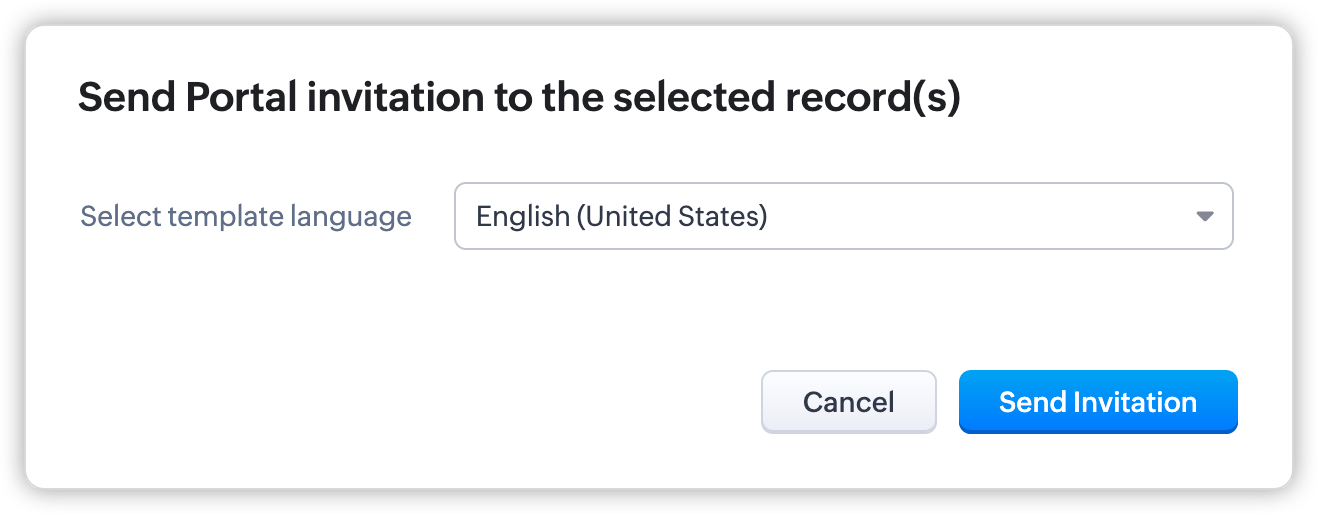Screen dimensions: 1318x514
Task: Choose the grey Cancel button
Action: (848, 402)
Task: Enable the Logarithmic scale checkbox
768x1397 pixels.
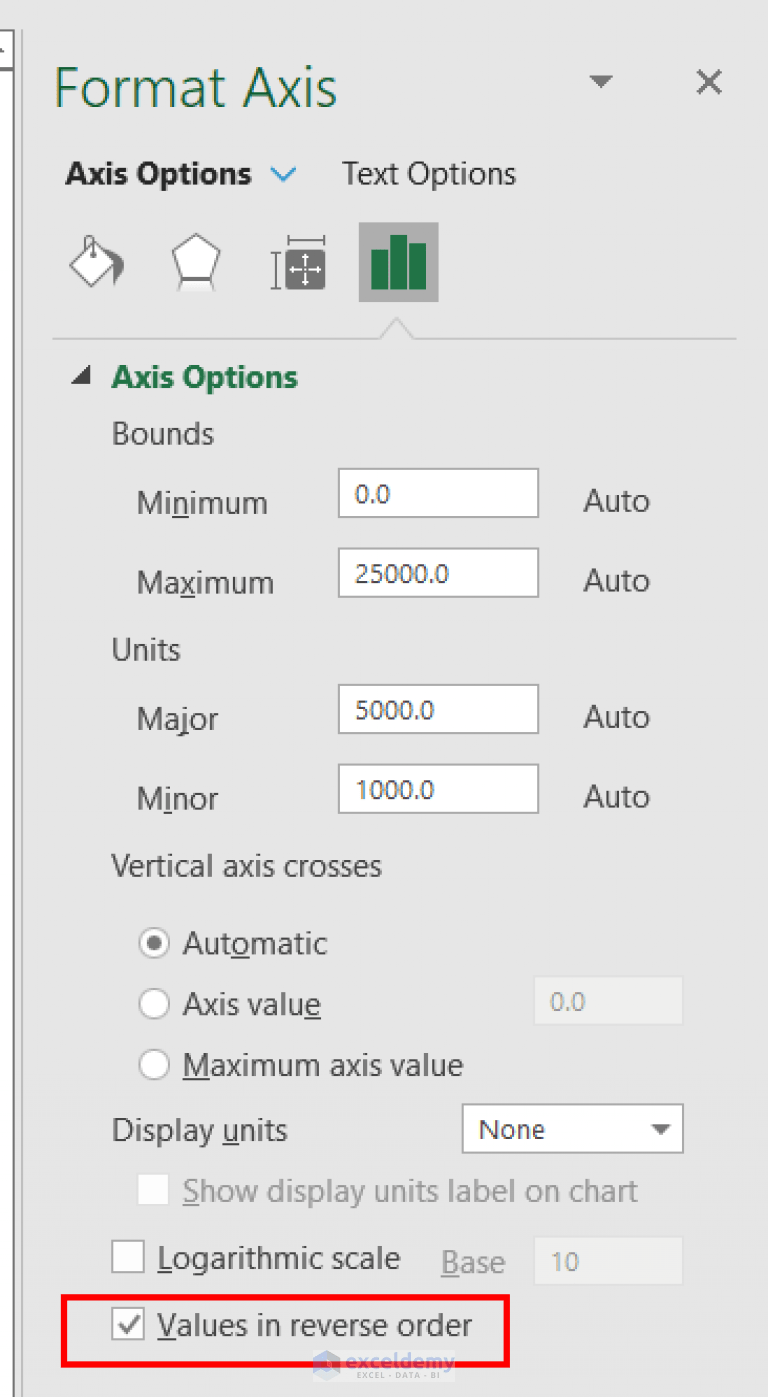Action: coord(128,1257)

**********

» **WHAT TO DO**
Your reply should hold exactly the lines from the line containing "Task: Enable the Logarithmic scale checkbox" through the final line of the listing, and none of the pictures.

» **EXERCISE RESULT**
Task: Enable the Logarithmic scale checkbox
768x1397 pixels.
Action: coord(128,1257)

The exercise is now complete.